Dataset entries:
========

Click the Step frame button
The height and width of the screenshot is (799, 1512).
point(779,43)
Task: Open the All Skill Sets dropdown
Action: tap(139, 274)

========

◆ WHAT THE TASK REQUIRES:
Every entry is to be transcribed exactly as it stands.

◆ TASK SOLUTION:
Click the Step frame button
The height and width of the screenshot is (799, 1512).
point(779,43)
Task: Open the All Skill Sets dropdown
Action: tap(139, 274)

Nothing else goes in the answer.